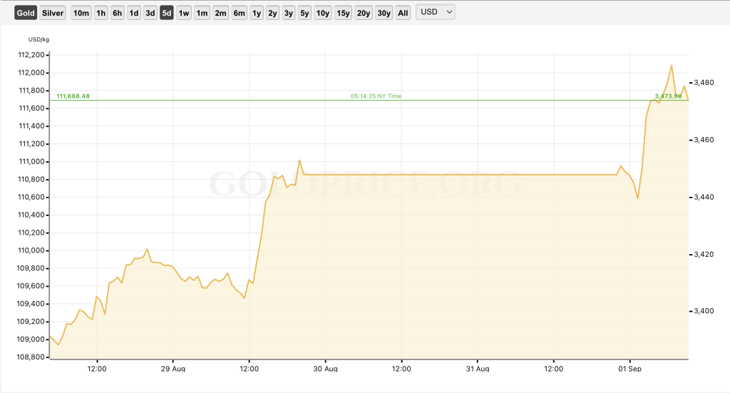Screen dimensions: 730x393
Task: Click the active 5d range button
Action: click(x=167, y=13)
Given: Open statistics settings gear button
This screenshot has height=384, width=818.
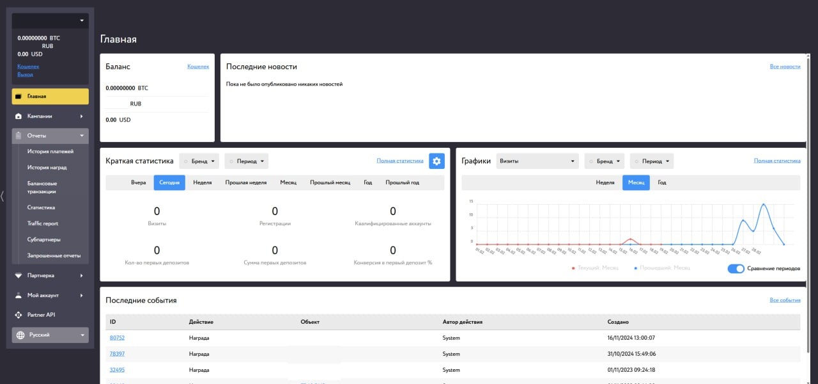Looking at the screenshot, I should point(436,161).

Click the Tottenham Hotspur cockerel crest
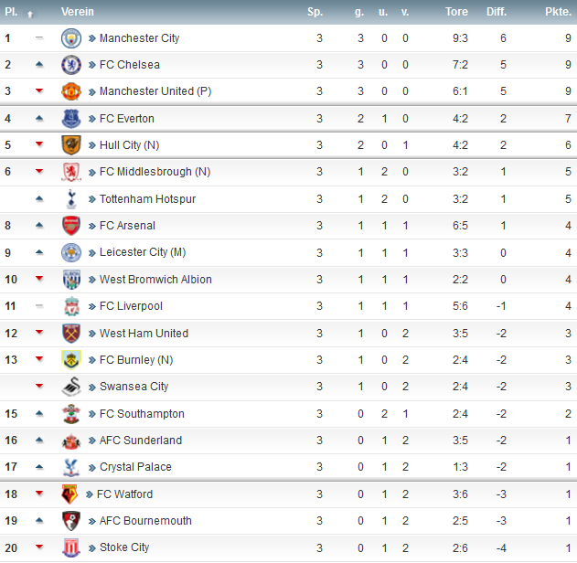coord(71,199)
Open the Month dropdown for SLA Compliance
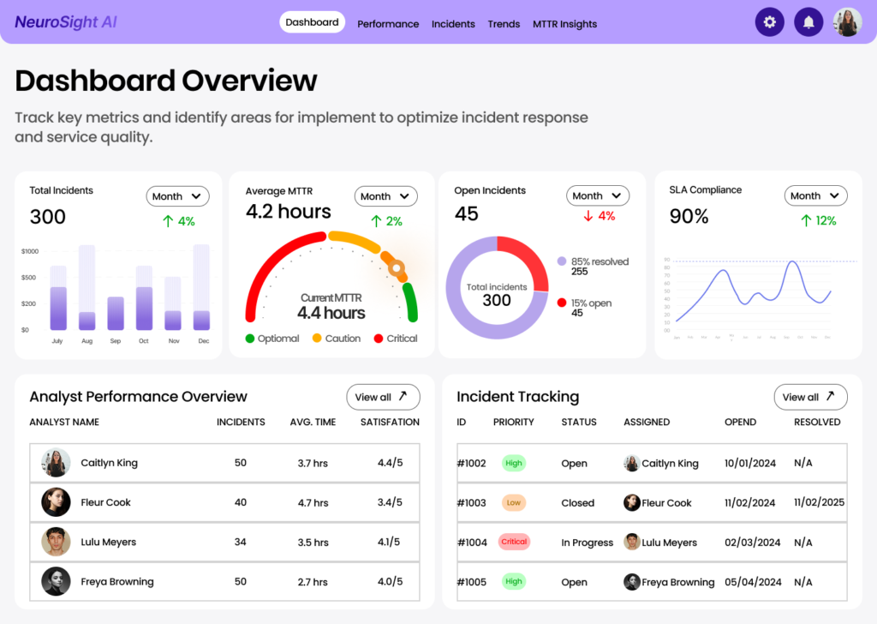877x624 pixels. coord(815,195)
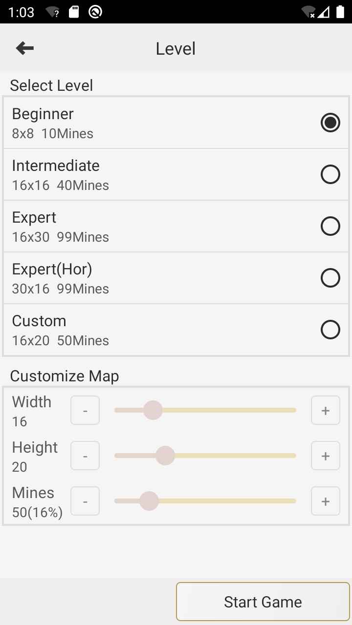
☆ ☆ ☆ ☆ ☆ ☆ ☆
WORK TO COMPLETE:
Your output should consist solely of the lines from the line containing "Given: Open statistics settings gear button" through the last line of the entries, verbatim, minus any pictures.

YOUR RESPONSE:
Given: Open statistics settings gear button
This screenshot has height=384, width=818.
Looking at the screenshot, I should point(436,161).

Click the Tottenham Hotspur cockerel crest
coord(71,199)
Open the Month dropdown for SLA Compliance
877x624 pixels. coord(815,195)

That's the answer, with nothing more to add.